WORK REQUIRED: Copy out the entries below in full and exactly.
RECORDS TO USE below:
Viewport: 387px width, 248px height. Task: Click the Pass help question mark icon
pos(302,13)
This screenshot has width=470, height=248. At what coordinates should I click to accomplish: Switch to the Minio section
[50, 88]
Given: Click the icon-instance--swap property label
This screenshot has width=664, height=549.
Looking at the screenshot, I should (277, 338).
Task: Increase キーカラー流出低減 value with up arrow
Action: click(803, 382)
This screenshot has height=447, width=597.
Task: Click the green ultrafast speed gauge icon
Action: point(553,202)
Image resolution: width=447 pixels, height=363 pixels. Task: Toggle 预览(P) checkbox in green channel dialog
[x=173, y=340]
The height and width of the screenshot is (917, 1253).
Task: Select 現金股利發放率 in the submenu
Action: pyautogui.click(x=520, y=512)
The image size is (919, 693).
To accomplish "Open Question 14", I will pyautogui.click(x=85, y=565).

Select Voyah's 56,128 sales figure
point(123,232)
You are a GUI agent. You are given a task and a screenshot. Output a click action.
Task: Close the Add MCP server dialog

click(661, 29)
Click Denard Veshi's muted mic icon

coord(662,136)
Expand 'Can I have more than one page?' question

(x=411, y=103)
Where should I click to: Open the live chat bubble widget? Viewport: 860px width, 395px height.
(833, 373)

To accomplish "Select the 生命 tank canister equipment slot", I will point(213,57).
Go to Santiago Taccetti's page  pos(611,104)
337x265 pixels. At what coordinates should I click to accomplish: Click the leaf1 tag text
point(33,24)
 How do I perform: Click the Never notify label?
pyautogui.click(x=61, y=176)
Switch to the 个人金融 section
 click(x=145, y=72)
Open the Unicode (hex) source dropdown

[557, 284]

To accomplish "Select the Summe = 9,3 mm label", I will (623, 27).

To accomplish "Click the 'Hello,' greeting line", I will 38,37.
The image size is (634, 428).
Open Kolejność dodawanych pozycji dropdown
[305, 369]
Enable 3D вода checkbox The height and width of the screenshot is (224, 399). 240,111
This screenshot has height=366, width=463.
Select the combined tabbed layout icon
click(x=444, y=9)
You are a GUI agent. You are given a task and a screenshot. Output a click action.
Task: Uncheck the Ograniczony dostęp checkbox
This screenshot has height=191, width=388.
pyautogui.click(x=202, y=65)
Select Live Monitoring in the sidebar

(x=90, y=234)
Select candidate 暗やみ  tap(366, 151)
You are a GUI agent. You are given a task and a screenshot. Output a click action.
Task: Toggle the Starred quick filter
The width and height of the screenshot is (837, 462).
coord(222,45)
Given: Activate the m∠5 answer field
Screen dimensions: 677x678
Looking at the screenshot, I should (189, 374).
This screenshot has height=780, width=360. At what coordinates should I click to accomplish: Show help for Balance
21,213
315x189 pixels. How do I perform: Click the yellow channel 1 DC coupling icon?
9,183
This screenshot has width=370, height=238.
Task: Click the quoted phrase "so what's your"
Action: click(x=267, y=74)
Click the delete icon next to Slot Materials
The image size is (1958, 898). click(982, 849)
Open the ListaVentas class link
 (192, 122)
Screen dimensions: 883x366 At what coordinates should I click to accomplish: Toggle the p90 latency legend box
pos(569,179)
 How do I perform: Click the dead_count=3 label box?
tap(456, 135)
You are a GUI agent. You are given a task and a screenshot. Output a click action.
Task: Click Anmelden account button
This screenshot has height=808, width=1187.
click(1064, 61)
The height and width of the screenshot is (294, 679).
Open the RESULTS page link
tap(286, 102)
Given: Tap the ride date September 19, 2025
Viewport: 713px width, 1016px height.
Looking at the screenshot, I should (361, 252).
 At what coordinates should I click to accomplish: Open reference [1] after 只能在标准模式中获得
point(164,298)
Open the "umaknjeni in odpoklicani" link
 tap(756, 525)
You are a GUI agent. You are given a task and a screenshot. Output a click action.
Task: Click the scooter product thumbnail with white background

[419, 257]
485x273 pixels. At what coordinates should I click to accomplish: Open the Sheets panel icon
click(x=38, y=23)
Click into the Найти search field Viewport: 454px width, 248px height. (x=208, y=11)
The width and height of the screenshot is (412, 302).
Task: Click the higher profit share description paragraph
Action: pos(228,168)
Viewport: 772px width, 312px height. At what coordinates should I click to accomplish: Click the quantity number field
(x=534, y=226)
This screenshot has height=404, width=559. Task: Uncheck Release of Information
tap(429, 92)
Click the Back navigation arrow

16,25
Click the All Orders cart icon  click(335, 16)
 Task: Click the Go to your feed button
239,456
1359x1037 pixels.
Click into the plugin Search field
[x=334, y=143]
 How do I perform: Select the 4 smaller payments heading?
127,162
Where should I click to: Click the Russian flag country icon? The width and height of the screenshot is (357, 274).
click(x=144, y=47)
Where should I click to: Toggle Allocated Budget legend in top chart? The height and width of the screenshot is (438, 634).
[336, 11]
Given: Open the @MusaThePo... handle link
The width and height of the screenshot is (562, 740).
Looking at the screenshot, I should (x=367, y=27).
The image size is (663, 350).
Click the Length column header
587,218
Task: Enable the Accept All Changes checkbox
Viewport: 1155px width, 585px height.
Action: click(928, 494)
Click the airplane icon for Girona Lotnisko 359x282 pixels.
End of RECORDS TO USE.
REPLY:
Viewport: 387px width, 248px height. Task: Click the Pass help question mark icon
pos(302,13)
This screenshot has width=470, height=248. At what coordinates should I click to accomplish: Switch to the Minio section
[50, 88]
Given: Click the icon-instance--swap property label
This screenshot has width=664, height=549.
Looking at the screenshot, I should (277, 338).
Task: Increase キーカラー流出低減 value with up arrow
Action: click(803, 382)
This screenshot has height=447, width=597.
Task: Click the green ultrafast speed gauge icon
Action: point(553,202)
Image resolution: width=447 pixels, height=363 pixels. Task: Toggle 预览(P) checkbox in green channel dialog
[x=173, y=340]
The height and width of the screenshot is (917, 1253).
Task: Select 現金股利發放率 in the submenu
Action: pyautogui.click(x=520, y=512)
The image size is (919, 693).
To accomplish "Open Question 14", I will pyautogui.click(x=85, y=565).

Select Voyah's 56,128 sales figure
point(123,232)
You are a GUI agent. You are given a task and a screenshot. Output a click action.
Task: Close the Add MCP server dialog

click(661, 29)
Click Denard Veshi's muted mic icon

coord(662,136)
Expand 'Can I have more than one page?' question

(x=411, y=103)
Where should I click to: Open the live chat bubble widget? Viewport: 860px width, 395px height.
(833, 373)

To accomplish "Select the 生命 tank canister equipment slot", I will point(213,57).
Go to Santiago Taccetti's page  pos(611,104)
337x265 pixels. At what coordinates should I click to accomplish: Click the leaf1 tag text
point(33,24)
 How do I perform: Click the Never notify label?
pyautogui.click(x=61, y=176)
Switch to the 个人金融 section
 click(x=145, y=72)
Open the Unicode (hex) source dropdown

[557, 284]

To accomplish "Select the Summe = 9,3 mm label", I will (623, 27).

To accomplish "Click the 'Hello,' greeting line", I will 38,37.
The image size is (634, 428).
Open Kolejność dodawanych pozycji dropdown
[305, 369]
Enable 3D вода checkbox The height and width of the screenshot is (224, 399). 240,111
This screenshot has height=366, width=463.
Select the combined tabbed layout icon
click(x=444, y=9)
You are a GUI agent. You are given a task and a screenshot. Output a click action.
Task: Uncheck the Ograniczony dostęp checkbox
This screenshot has height=191, width=388.
pyautogui.click(x=202, y=65)
Select Live Monitoring in the sidebar

(x=90, y=234)
Select candidate 暗やみ  tap(366, 151)
You are a GUI agent. You are given a task and a screenshot. Output a click action.
Task: Toggle the Starred quick filter
The width and height of the screenshot is (837, 462).
coord(222,45)
Given: Activate the m∠5 answer field
Screen dimensions: 677x678
Looking at the screenshot, I should (189, 374).
This screenshot has height=780, width=360. At what coordinates should I click to accomplish: Show help for Balance
21,213
315x189 pixels. How do I perform: Click the yellow channel 1 DC coupling icon?
9,183
This screenshot has width=370, height=238.
Task: Click the quoted phrase "so what's your"
Action: click(x=267, y=74)
Click the delete icon next to Slot Materials
The image size is (1958, 898). click(982, 849)
Open the ListaVentas class link
 (192, 122)
Screen dimensions: 883x366 At what coordinates should I click to accomplish: Toggle the p90 latency legend box
pos(569,179)
 How do I perform: Click the dead_count=3 label box?
tap(456, 135)
You are a GUI agent. You are given a task and a screenshot. Output a click action.
Task: Click Anmelden account button
This screenshot has height=808, width=1187.
click(1064, 61)
The height and width of the screenshot is (294, 679).
Open the RESULTS page link
tap(286, 102)
Given: Tap the ride date September 19, 2025
Viewport: 713px width, 1016px height.
Looking at the screenshot, I should (361, 252).
 At what coordinates should I click to accomplish: Open reference [1] after 只能在标准模式中获得
point(164,298)
Open the "umaknjeni in odpoklicani" link
 tap(756, 525)
You are a GUI agent. You are given a task and a screenshot. Output a click action.
Task: Click the scooter product thumbnail with white background

[419, 257]
485x273 pixels. At what coordinates should I click to accomplish: Open the Sheets panel icon
click(x=38, y=23)
Click into the Найти search field Viewport: 454px width, 248px height. (x=208, y=11)
The width and height of the screenshot is (412, 302).
Task: Click the higher profit share description paragraph
Action: pos(228,168)
Viewport: 772px width, 312px height. At what coordinates should I click to accomplish: Click the quantity number field
(x=534, y=226)
This screenshot has height=404, width=559. Task: Uncheck Release of Information
tap(429, 92)
Click the Back navigation arrow

16,25
Click the All Orders cart icon  click(335, 16)
 Task: Click the Go to your feed button
239,456
1359x1037 pixels.
Click into the plugin Search field
[x=334, y=143]
 How do I perform: Select the 4 smaller payments heading?
127,162
Where should I click to: Click the Russian flag country icon? The width and height of the screenshot is (357, 274).
click(x=144, y=47)
Where should I click to: Toggle Allocated Budget legend in top chart? The height and width of the screenshot is (438, 634).
[336, 11]
Given: Open the @MusaThePo... handle link
The width and height of the screenshot is (562, 740).
Looking at the screenshot, I should (x=367, y=27).
The image size is (663, 350).
Click the Length column header
587,218
Task: Enable the Accept All Changes checkbox
Viewport: 1155px width, 585px height.
Action: click(928, 494)
Click the airplane icon for Girona Lotnisko 359x282 pixels.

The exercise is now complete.